El X5 se presentó para la presa mundial en Atlanta, Estados Unidos -país en donde se lo fabrica-, en noviembre de 1999.
Más que por el marketinero “sport activity vehicle”, que intenta diferenciarlo de los demás todotereno o sport utility, el X5 sobresale del resto por su excelencia.
Un nivel de equipamiento monumental, tanto en materia de confort como de seguridad, y un impresionante motor de 4,4 litros que desarrolla 286 caballos de fuerza, la máxima potencia que pueda encontrarse en un 4×4.

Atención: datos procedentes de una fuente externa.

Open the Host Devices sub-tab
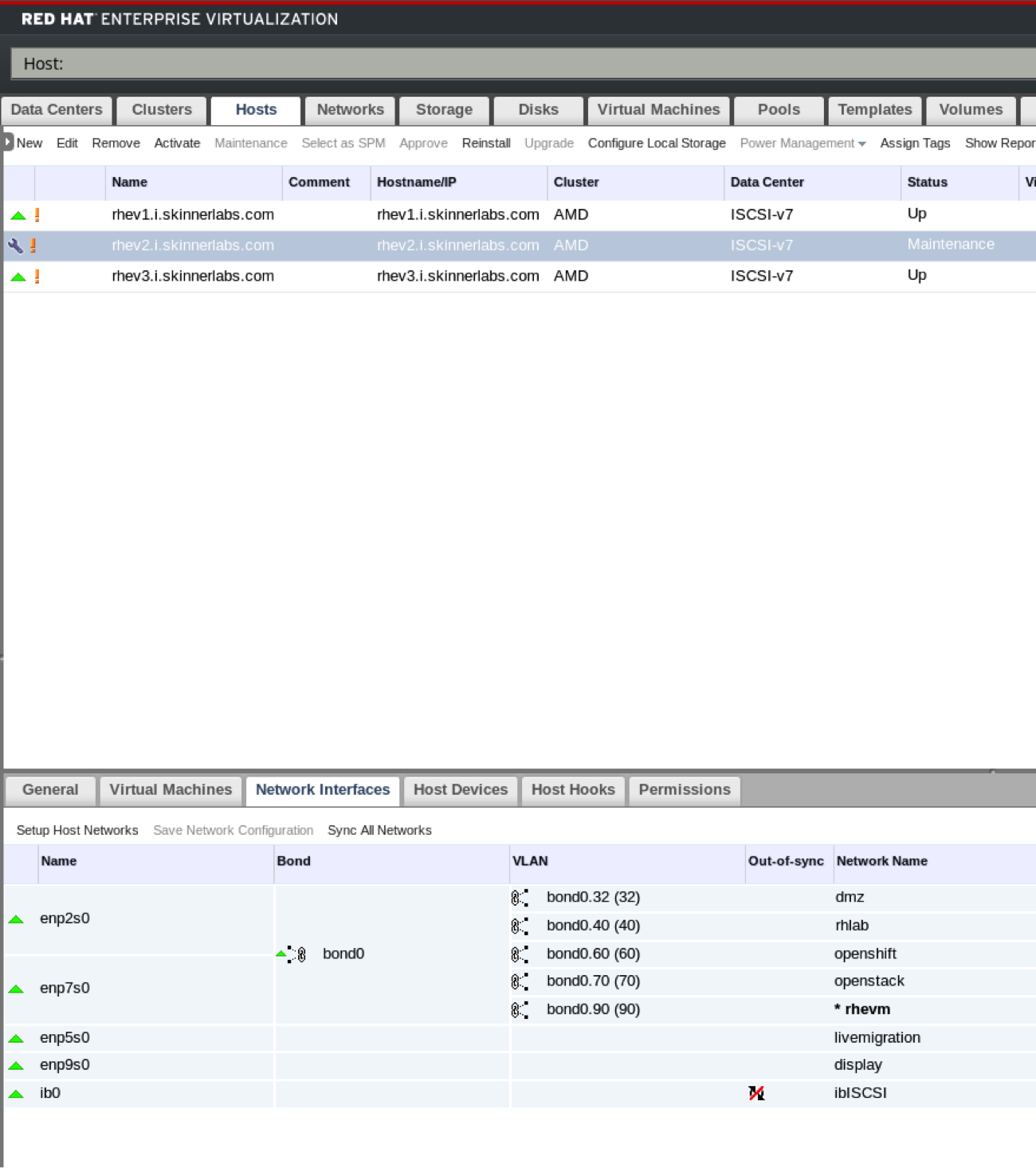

Su versión “normal” supera los 200 km/h de velocidad máxima, y la sport, con suspensiones más rígidas, alcanza los 230km/h.
El motor del X5 es el mismo que lelvan los sedanes 540 y 740, pero su plataforma es totalmente nueva. La tracción es permanente en las cuatro ruedas y, en condiciones normales de terreno, se reparte el 62% de la potencia sobre el eje trasero y el 38% restante sobre el delantero. Estos porcentajes varían automáticamente cuando las exigencias del terreno así lo requieren. El conductor cuenta, además, con el dispositivo HDC (Hill Descent Control), ideal para el descenso de pendientes empinadas. Apretando ese botón en el tablero, el vehículo desciende suavemente ,sin superar los 10km/h.
La caja de cambios es automática, pero cuenta con la opción Steptronic, con la que se puede pasar de marcha de modo secuencial.